A group of stars bypbades the extreme magnetic field of this black hole. For this reason, it is the ideal place to explore gravitational physics. In this case, they followed the star S2 for its pbadage very close to the black hole during the last month of May. At the closest point, according to the researchers, the star was less than 20 billion kilometers from the black hole and its speed was 25 million kilometers per hour, or nearly 3% of the speed of light [19659003] Astrophysicists compared the position and velocity measurements of GRAVITY and SINFONI, two VLT instruments, respectively, with previous observations of S2 using other instruments and whose results were revealed last year. Newtonian gravity, general relativity and other theories of gravity . And they gave the result that Newton's predictions are inconsistent.
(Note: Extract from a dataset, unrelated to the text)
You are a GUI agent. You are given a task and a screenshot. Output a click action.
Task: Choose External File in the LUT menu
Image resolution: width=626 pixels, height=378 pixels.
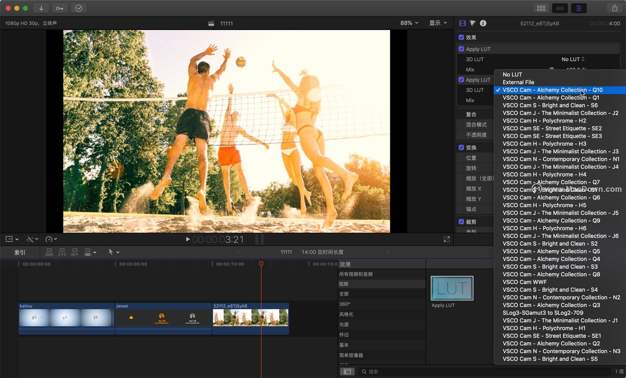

On the other hand, they are in agreement with the predictions of general relativity predicted by Einstein. More than a hundred years after publishing his article presenting the equations of general relativity, was shown just .
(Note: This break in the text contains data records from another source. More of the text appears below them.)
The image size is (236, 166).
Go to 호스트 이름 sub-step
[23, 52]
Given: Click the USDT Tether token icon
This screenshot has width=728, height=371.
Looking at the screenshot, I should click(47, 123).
"Extremely accurate" measures, as reported by ESO in a press release. press, were conducted by an international team led by Reinhard Genzel of the Max Planck Institute for Extraterrestrial Physics (MPE) in Garching, Germany. They have done it in collaboration with researchers from all over the world, at the Paris-PSL Observatory, at the University of Grenoble Alpes, at the CNRS, at the Max Planck Institute in Paris. Astronomy, at the University of Cologne, at the Portuguese Center of Astrophysics and Gravitação and It The results are the culmination of 26 years of observations more and more precise from the center of the Milky Way using instruments of the ESO

Second observation of S2

a year ago, this star was already the protagonist of a study that has tried to demonstrate the theory of Albert Einstein . However, I was not yet in a position as close as it was last May, so they could only see the potential of this small laboratory in paradise. "Our first observations of S2 with GRAVITY, two years ago already, showed that we would have the ideal laboratory of the black hole ," adds Frank Eisenhauer (MPE), GRAVITY's principal investigator and SINFONI spectrograph. "During the pbadage of the star we could even detect the faint glow around the black hole in most of the images, which allowed us to accurately track S2 into its orbit which eventually led to the detection of the gravitational red shift in the star spectrum.
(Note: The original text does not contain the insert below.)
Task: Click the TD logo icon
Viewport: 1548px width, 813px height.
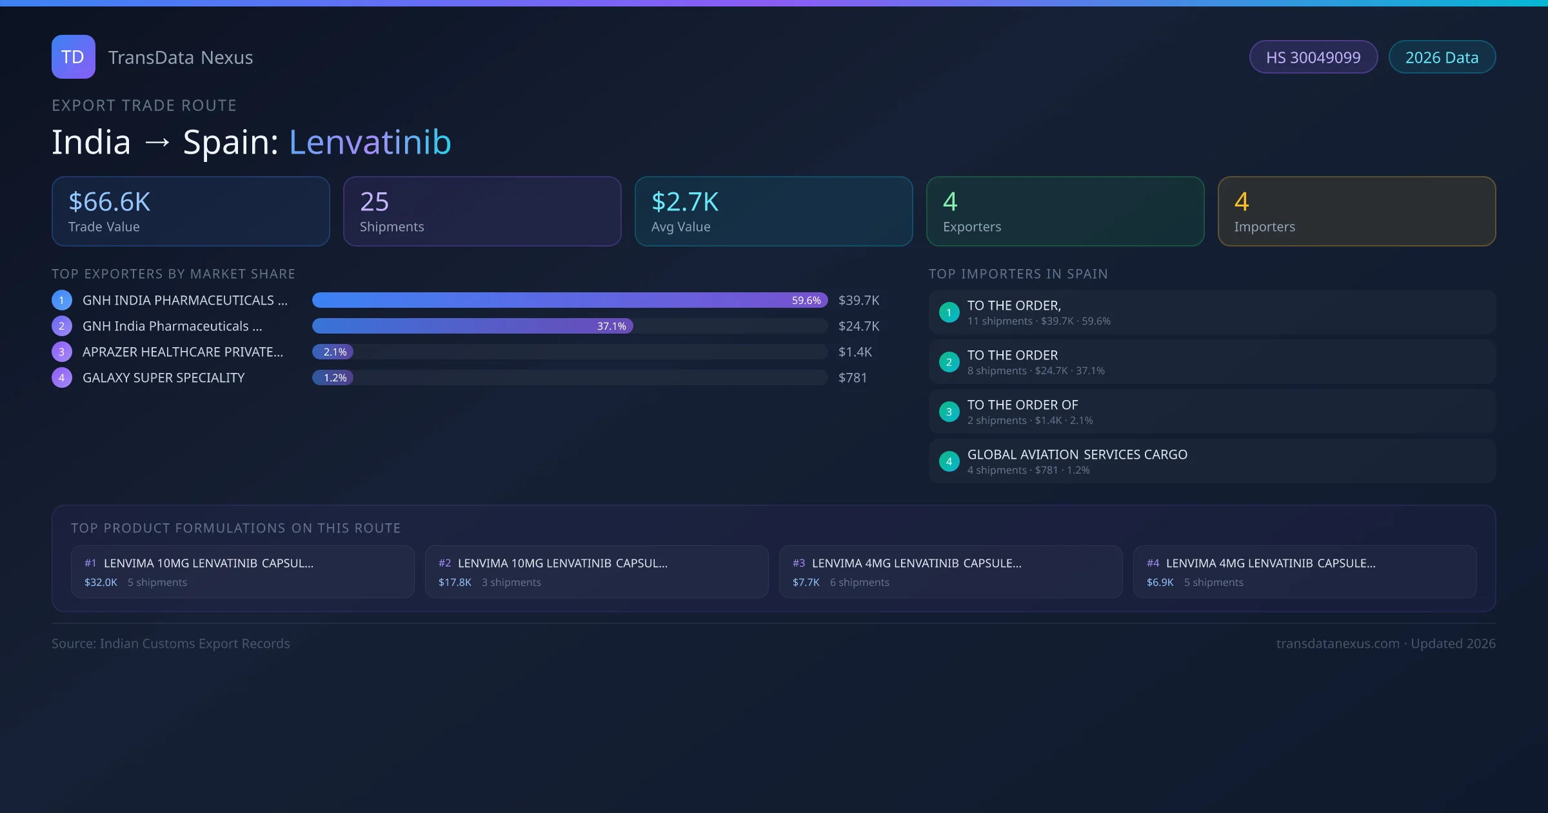Action: [73, 57]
"This time, thanks to the improvement of the instrumentation, we could observe the star with unprecedented resolution ", explains Genzel, for this event for several years, since we wanted to take full advantage of this unique opportunity to observe the general relativistic effects." And so it was, scientists have found one of these long-awaited effects, the transition to gravitational red

ESO / M. Kornmesser

In the case of S2 they observed this effect, which is in agreement with that predicted by Einstein's theory [19] 459005] which is produced by that due to the gravitational field of the black hole stretches the light produced by the star. The gravitational red shift can be seen because there is a change in the wavelength of the S2 light, which is pulling red in the electromagnetic spectrum. But, most importantly, it is the first time that this prediction was observed in the movement of a star around a supermbadive black hole.

For astrophysicists, it is "very important to verify that these laws [de la física] are still valid where the gravitational fields are much stronger," explains Françoise Delplancke, head of the engineering department. ESO systems. The importance of these observations.

Researchers expect us to continue looking at this supermbadive black hole, suppose to find other relativistic effects sooner rather than later. One example that scientists hope to see in the next few years is a small rotation of the orbit of the star – known as the Schwarzschild metric – while it is moving away from this. object.